Reproduce the material verbatim, beginning at the line that contains "Screen dimensions: 931x358" and continuing through the end of the material, with both ends included. Omit the pictures from your reproduction.
======== Working data
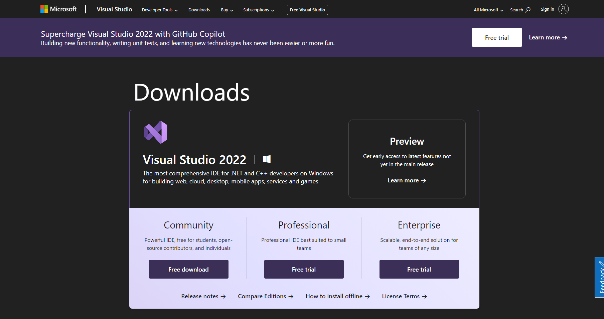This screenshot has width=604, height=319.
Task: Click the arrow on the banner's Learn more
Action: pyautogui.click(x=565, y=37)
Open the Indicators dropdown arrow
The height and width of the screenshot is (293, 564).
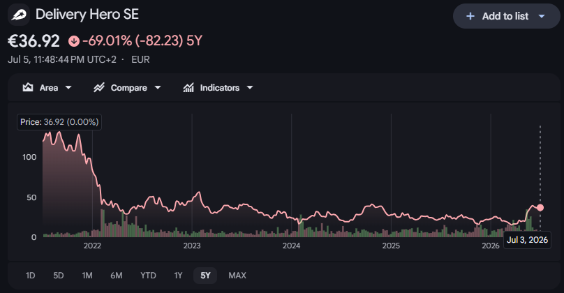pyautogui.click(x=250, y=87)
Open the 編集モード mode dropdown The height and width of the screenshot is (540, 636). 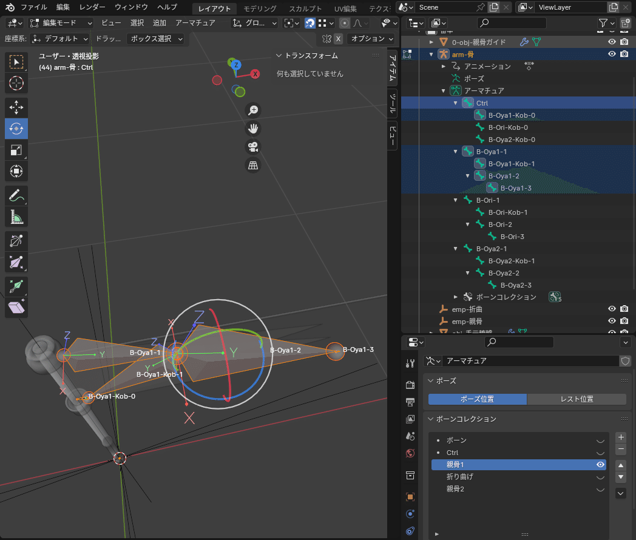(x=61, y=22)
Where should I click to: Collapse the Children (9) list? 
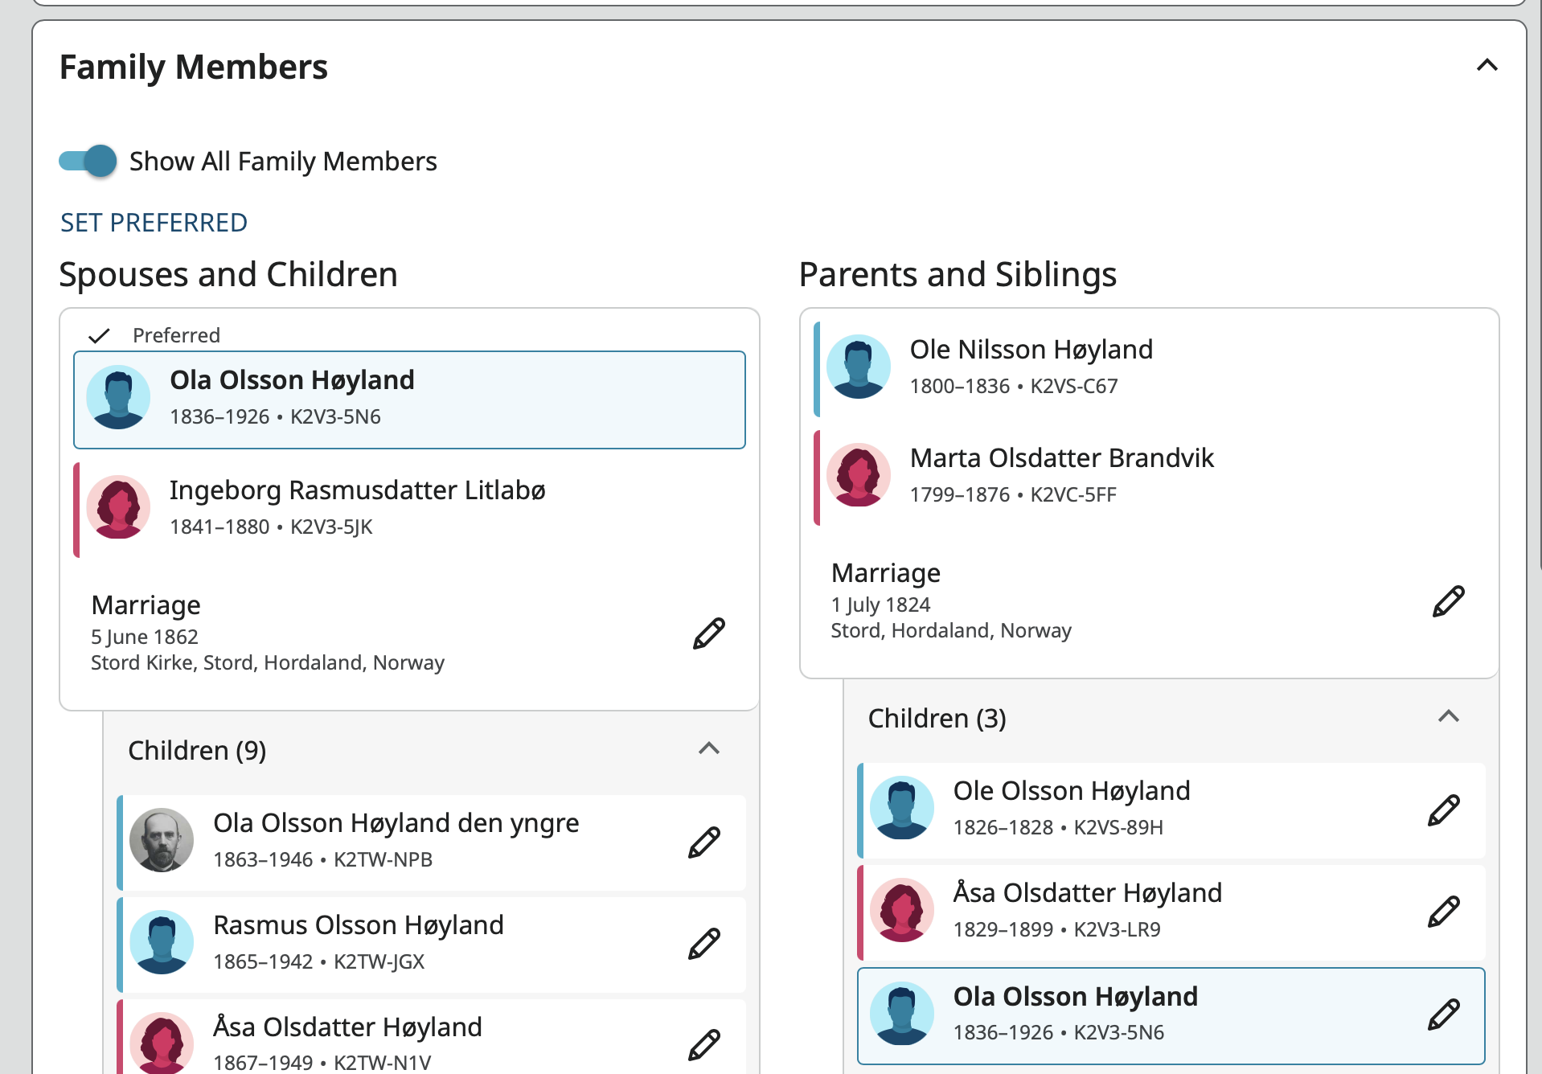[x=708, y=749]
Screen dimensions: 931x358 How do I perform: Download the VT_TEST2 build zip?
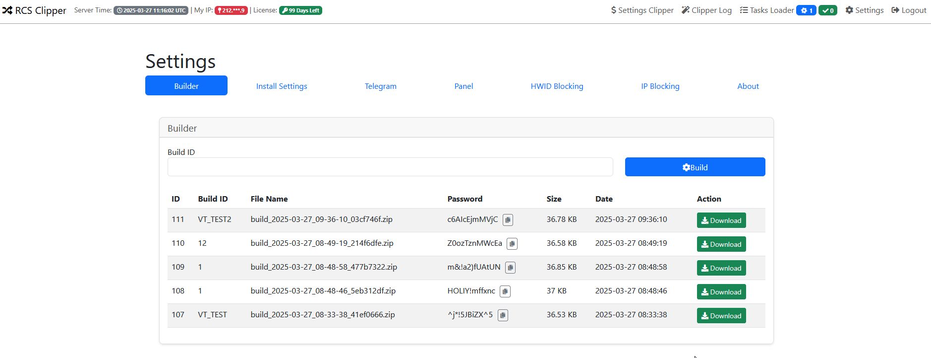coord(721,220)
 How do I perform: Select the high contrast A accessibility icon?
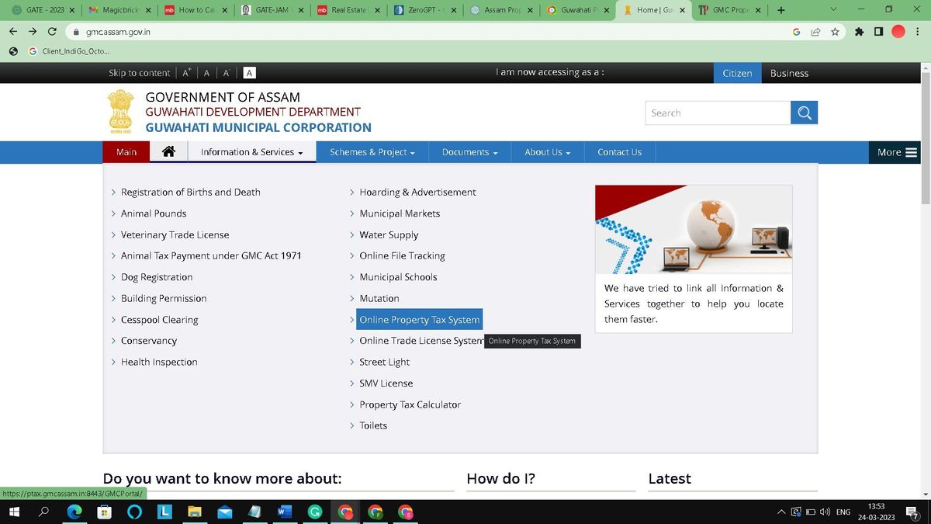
================
> Answer to this task
Screen dimensions: 931x358 How do I perform: Download the VT_TEST2 build zip?
coord(721,220)
 How do I perform: Select the high contrast A accessibility icon?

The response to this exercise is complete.